Inmiddels heb ik een lijst met de salarisbedragen aangereikt gekregen. De Kamer vroeg net naar de bedragen; die had ik toen niet paraat, maar nu heb ik ze voor mij liggen. Afgesproken is een basissalaris van € 226.000, exclusief een eventuele bonus. Met een maximale bonus zou het bedrag uitkomen op € 286.000. Daarvan heb ik gezegd: deze bedraagt maximaal 30% en moet de komende vier jaar worden afgebouwd. Dat is naar mijn mening een goede beweging.
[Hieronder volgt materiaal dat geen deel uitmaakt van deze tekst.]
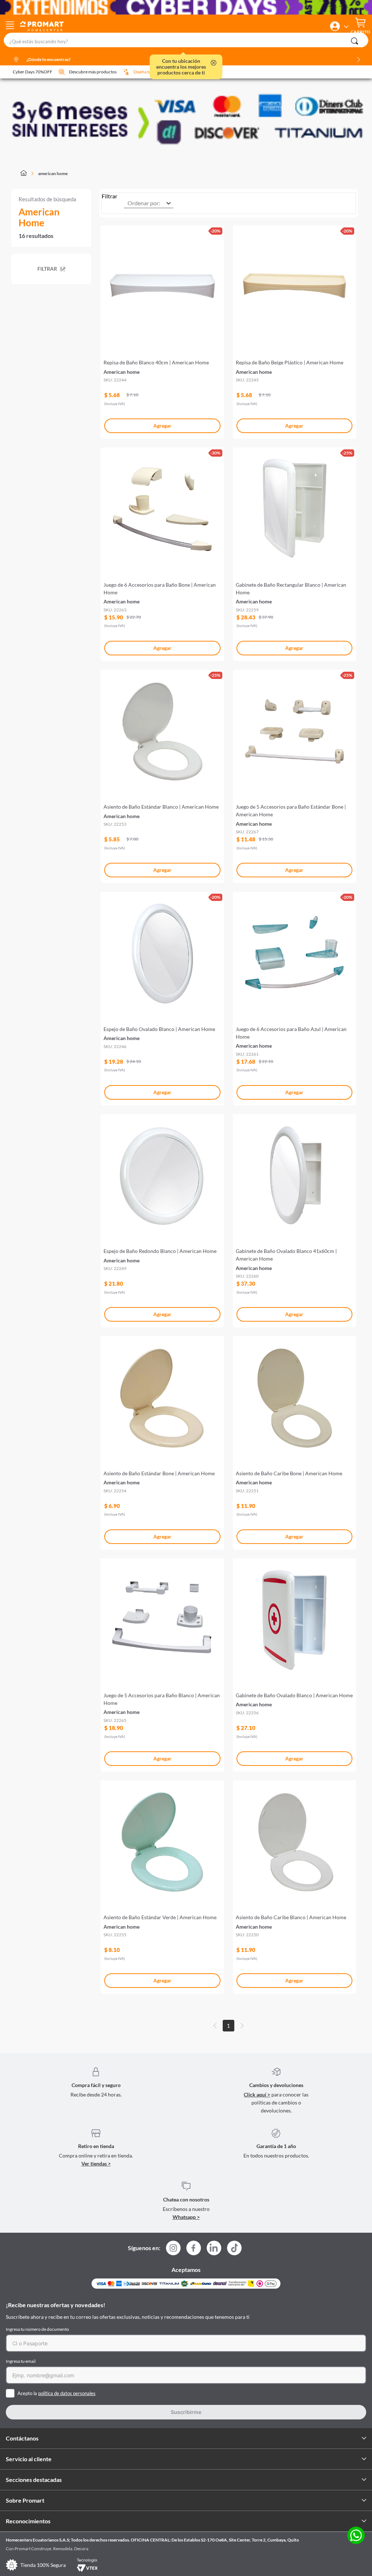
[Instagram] (173, 2250)
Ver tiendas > (96, 2163)
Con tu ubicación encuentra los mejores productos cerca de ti (181, 67)
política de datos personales (67, 2393)
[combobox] (186, 40)
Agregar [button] (162, 425)
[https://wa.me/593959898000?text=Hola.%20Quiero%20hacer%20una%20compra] (356, 2536)
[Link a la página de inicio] (28, 173)
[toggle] (10, 26)
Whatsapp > (186, 2217)
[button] (335, 26)
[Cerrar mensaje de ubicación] (214, 63)
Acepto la (56, 2393)
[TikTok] (234, 2248)
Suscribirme (186, 2412)
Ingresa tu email (21, 2361)
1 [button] (228, 2025)
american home (53, 173)
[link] (162, 329)
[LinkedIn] (214, 2248)
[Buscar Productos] (354, 41)
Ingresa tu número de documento (37, 2329)
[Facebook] (193, 2250)
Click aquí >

Bij nieuwe benoemingen zullen wij de balkenendenorm hanteren.

De heer Kalma (PvdA):

Dit is ver en ver boven de balkenendenorm. Eén ding is duidelijk: een contract kan herzien worden of het kan niet herzien worden. Het kon herzien worden; waarom is men niet die weg ingeslagen? Is er sprake van een wijziging van beleid? Ter toelichting: minister Plasterk had hetzelfde standpunt als deze minister, namelijk geen salarissen boven de balkenendenorm in het hoger onderwijs. Vervolgens ging hij praten in Delft en in Groningen, waar overschrijdingen dreigden. Het lukte hem om die salarissen naar beneden te krijgen, onder de balkenendenorm. Gaat de minister hetzelfde doen?

Minister Verburg:

Ik heb zo mijn twijfels of de heer Kalma de juiste informatie heeft over dat laatste. Ik laat dat graag voor zijn rekening. Ik denk niet dat je zomaar kunt beknibbelen op bestaande rechtsposities. Soms is een hoog salaris afgesproken omdat de voorzitter van de raad van bestuur uit het bedrijfsleven kwam. Die heeft toen al ingeleverd en dat salaris wordt nu nog verder bijgebogen op mijn nadrukkelijk verzoek. Ik vind dat de raad van toezicht dan stevig heeft onderhandeld met deze man, want hij heeft er natuurlijk echt moeite mee gehad dat zijn salaris – dat geldt ook voor de andere leden van de raad van bestuur – neerwaarts werd bijgesteld. Ik vind dit een goede beweging en dus sta ik voor de afspraak die de regering heeft gemaakt. Ik sta voor werken richting de balkenendenorm, want ik vind dat een fatsoenlijke en heel goede norm. Je hebt echter wel te maken met een bestaande rechtspositie en daarom is dit een beweging in de goede richting.

De heer Atsma (CDA):

Als ik goed naar de heer Kalma luister, had het misschien nog wel meer zin om met de voorzitter van de raad van toezicht, in dit geval mevrouw Margreeth de Boer, te praten. Ik ben benieuwd wat de minister kan zeggen over de houding van de raad van toezicht ten opzichte van dat wat er nu wordt besproken. Wat is de positie van de minister? Verder is de CDA-fractie erg benieuwd naar het tempo van de afbouw richting de balkenendenorm, die de minister aankondigde.

Minister Verburg:

Mevrouw De Boer heeft als voorzitter van de raad van toezicht op mijn verzoek overleg gehad met de heer Dijkhuizen. Dat waren normale onderhandelingen. Ik vind het eindresultaat verdedigbaar. Er is sprake van een rechtspositie. De bonus wordt afgebouwd. Het salaris gaat in de richting van de balkenendenorm. Het tempo waarin dat zal gebeuren, is vier jaar. Ieder jaar wordt het minder.